Task goal ▸ Retype the post about the artificial genome from "BC2, etc...) has" up to and including "indexing and alignment.".

I'm constructing an artificial "genome" to do alignments against, and there are several segments of it that I'd like to keep visually distinct, just for my own reference later (e.g. I use "BC" for "barcode" instead of the usual [chr]omosome). My "genome" looks like this:
>BC1 NNNNNNNNNNNNNNNNNNNNNNNNNNNNNNNNNNNNNNNNN NNNNNNNNNNNNNNNNNNNNNNNNNNNNNNNNNNNNNNNNN GGGACCGGT CGAGGTGGTTGAAGGTCCTATAATGTCGCCCTCTCCTTCAT CAGACCAGTAGACCGATTAGGATAGAAAGGCTTAAAACTTA GGAGTGTGGTTTGTAATTAGGATAGAAAGGCTTAAAACTTA CGAGGTGGTTGAAGGTCCTATAATGTCGCCCTCTCCTTCAT CAGACCAGTAGACCGATTAGGATAGAAAGGCTTAAAACTTA GGAGTGTGGTTTGTAATTAGGATAGAAAGGCTTAAAACTTA GGTATAGTTATC CCTAG AAAAAAAAAAAAAAAAAAA NNNNNNNNNNNNNNNNNNNNNNNNNNNNNNNNNNNNNNNNN >BC2 ...(similar to above)
Each "chromosome" that I'm defining (e.g.
BC2, etc...) has a few segments corresponding to restriction sequences, poly-A tail, etc.. There is no actual biological segmentation within each
>BC block, but just for my own ability to quickly come back and visually distinguish each part later, I'm separating them by a newline. Can this create any potential problems? Are there any indexing or genome-conversion packages that assume fixed line lengths? I'm just wondering if this is bad practice.
*Edit: * I should add that I'm planning on using minimap2 and samtools for indexing and alignment.

[Stored records]

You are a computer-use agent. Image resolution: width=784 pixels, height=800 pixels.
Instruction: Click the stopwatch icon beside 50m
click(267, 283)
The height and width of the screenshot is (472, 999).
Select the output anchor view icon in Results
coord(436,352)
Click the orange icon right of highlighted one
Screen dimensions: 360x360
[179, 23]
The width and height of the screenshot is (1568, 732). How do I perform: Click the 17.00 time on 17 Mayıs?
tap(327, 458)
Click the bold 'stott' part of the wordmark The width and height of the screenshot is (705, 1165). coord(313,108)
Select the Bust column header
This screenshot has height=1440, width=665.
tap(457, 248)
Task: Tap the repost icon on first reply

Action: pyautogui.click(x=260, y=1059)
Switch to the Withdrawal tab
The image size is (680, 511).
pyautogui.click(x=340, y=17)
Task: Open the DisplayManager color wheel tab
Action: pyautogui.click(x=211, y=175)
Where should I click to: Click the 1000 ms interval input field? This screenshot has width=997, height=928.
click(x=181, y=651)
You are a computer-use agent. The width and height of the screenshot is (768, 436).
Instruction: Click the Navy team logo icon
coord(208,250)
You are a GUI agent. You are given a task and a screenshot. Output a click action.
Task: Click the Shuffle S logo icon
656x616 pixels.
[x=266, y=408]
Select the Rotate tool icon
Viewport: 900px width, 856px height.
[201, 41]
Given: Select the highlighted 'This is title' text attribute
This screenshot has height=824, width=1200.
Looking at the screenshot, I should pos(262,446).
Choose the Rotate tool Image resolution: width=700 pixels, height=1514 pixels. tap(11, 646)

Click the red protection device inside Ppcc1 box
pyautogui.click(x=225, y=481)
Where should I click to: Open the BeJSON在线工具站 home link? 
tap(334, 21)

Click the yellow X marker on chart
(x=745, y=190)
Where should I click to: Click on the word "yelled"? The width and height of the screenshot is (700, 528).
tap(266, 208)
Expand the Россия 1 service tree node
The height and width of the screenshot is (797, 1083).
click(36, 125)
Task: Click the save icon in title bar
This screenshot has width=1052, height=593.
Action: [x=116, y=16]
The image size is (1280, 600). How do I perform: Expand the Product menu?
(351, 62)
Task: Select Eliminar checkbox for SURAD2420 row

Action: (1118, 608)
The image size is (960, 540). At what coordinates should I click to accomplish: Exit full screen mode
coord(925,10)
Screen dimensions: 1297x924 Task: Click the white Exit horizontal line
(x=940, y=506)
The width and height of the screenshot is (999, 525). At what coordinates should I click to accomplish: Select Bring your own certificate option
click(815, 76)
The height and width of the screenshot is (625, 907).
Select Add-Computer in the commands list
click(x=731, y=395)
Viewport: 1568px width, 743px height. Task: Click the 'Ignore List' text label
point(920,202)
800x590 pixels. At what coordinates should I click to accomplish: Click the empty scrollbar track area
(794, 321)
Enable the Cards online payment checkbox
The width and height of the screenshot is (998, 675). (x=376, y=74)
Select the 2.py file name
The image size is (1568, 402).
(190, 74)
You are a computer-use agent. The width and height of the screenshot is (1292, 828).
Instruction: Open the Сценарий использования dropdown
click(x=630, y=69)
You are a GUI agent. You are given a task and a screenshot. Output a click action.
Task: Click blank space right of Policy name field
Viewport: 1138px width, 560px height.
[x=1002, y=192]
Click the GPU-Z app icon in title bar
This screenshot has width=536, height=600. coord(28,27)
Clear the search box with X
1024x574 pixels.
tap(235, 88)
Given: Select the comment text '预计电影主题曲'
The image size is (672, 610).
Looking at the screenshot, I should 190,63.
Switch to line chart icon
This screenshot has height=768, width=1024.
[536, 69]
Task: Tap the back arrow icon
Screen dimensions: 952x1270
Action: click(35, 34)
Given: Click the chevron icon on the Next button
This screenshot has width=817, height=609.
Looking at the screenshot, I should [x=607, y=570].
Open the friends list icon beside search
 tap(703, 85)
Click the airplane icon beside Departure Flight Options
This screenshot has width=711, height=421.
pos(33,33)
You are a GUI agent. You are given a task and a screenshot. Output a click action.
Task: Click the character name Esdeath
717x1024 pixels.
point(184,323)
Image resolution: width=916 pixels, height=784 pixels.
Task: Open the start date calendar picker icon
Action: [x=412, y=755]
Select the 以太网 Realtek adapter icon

Your solution ▸
BC2, etc...) has a few segments corresponding to restriction sequences, poly-A tail, etc.. There is no actual biological segmentation within each
>BC block, but just for my own ability to quickly come back and visually distinguish each part later, I'm separating them by a newline. Can this create any potential problems? Are there any indexing or genome-conversion packages that assume fixed line lengths? I'm just wondering if this is bad practice.
*Edit: * I should add that I'm planning on using minimap2 and samtools for indexing and alignment.